Ja, ist halt ein schwieriger Fall. Ich will auch gar nicht zu viel über die langweiligen Quoten reden – aber die Quoten sind ja immerhin einer der Gründe, weshalb ich so wenig Fernsehen mache. (lacht) Natürlich finde ich, dass die Senderchefs nicht so viel auf die Quoten schauen sollten, gleichzeitig müssen sie sich halt für ihre Existenz rechtfertigen, also nehmen sie die Quoten als Maßstab um zu zeigen: Schau mal, unsere Produktionen verfolgen viele Leute.
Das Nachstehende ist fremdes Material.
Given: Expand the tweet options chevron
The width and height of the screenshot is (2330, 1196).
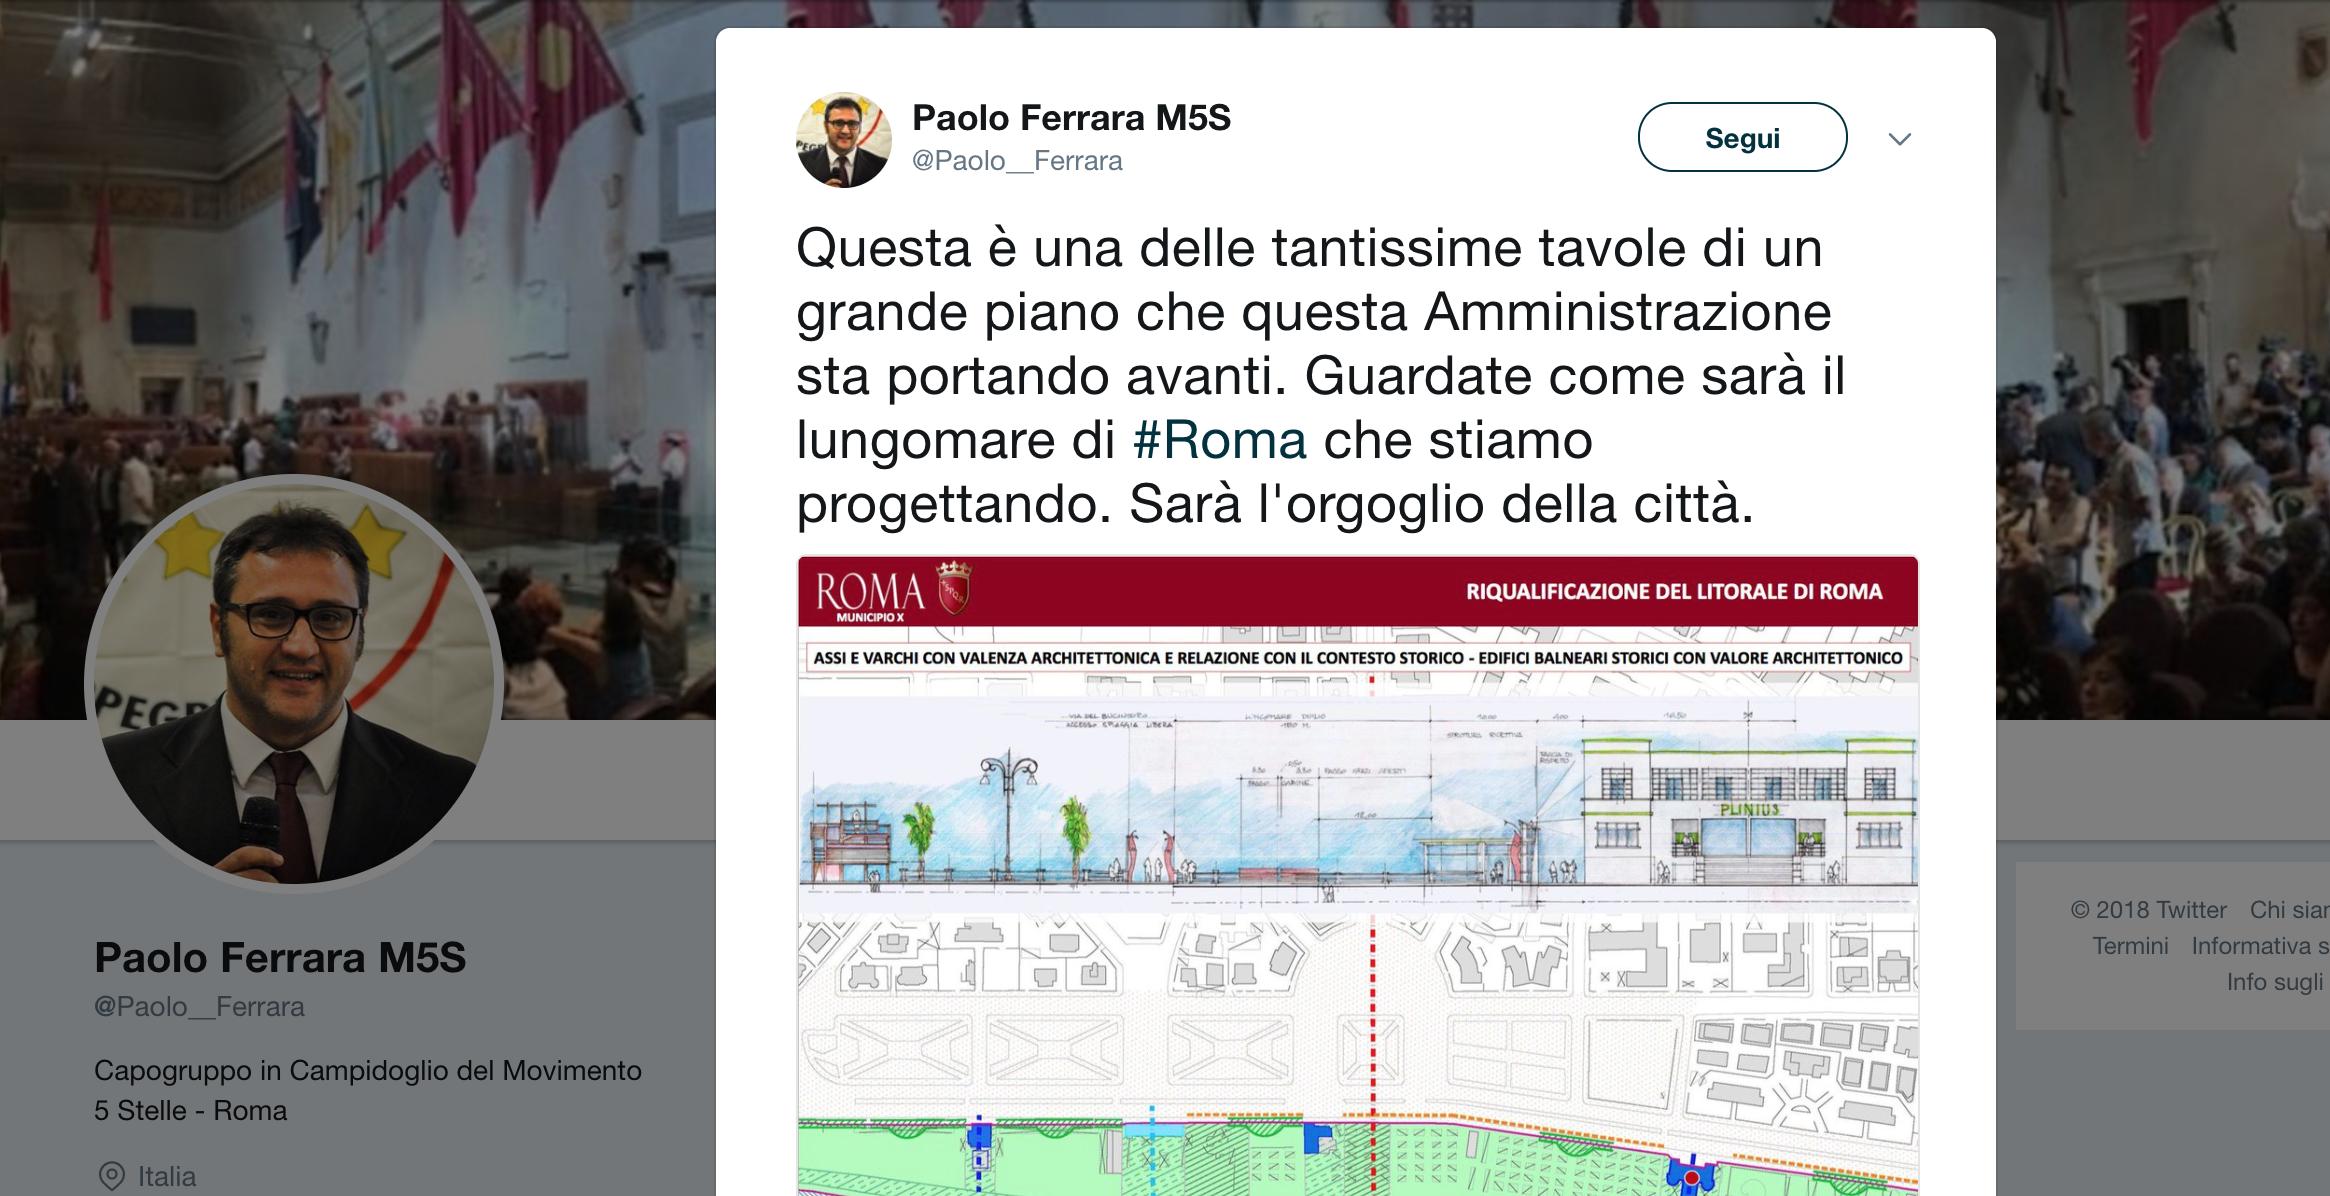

Irgendwie ergibt das Sinn, aber ich würde mir eine gesündere Balance wünschen. «Totenfieber» ist ja auch meilenweit von dem entfernt, was das Degeto-Publikum normalerweise schaut. Alle Beteiligten wissen, dass das ein Risiko ist. Dennoch haben wir ihn gemacht. Weil wir Lust drauf hatten. Und zwar auch die Leute von der Degeto. Das freut mich – ich mag solche Ausnahmefälle. Und manchmal hat man ja auch Glück und aus irgendeinem Grund läuft so ein Ausnahmefilm trotzdem gut. Das ist ja das Sonderbare: man kann es eben nicht vorhersagen.
Die Rezeptionssituation beim Fernsehen ist eigentlich ein Albtraum für jeden Filmemacher. Ich arbeite ja sehr lange an einem Film. Ich arbeite am Drehbuch mit, dann kommt der Dreh, ich sitze mit im Schneideraum – da geht manchmal ein halbes Jahr für drauf. Andere Fernsehregisseure machen drei, vier Filme im Jahr. Sollen sie, ist deren Entscheidung. Ich aber will mich in einen Film reinknien. Und dann läuft der halt im Fernsehen und die Leute schalten zufällig mittendrin rein oder sie bleiben dran, weil sie das Programm vorher gesehen haben und sie keine Lust haben, umzuschalten. Aber sie machen nebenher die Wäsche oder das Essen oder gehen Zähneputzen – wenn du was für's Fernsehen drehst, weißt du nie, ob du die Hintergrundberieselung produzierst oder den Mittelpunkt der Aufmerksamkeit. Und du bist enorm davon abhängig, was im Gegenprogramm läuft – viel mehr, als es im Kino der Fall wäre. Im Kino schaut das Publikum einen Film mit Absicht an. Oder gar nicht. Eigentlich völlig absurd, das Ganze. (lacht)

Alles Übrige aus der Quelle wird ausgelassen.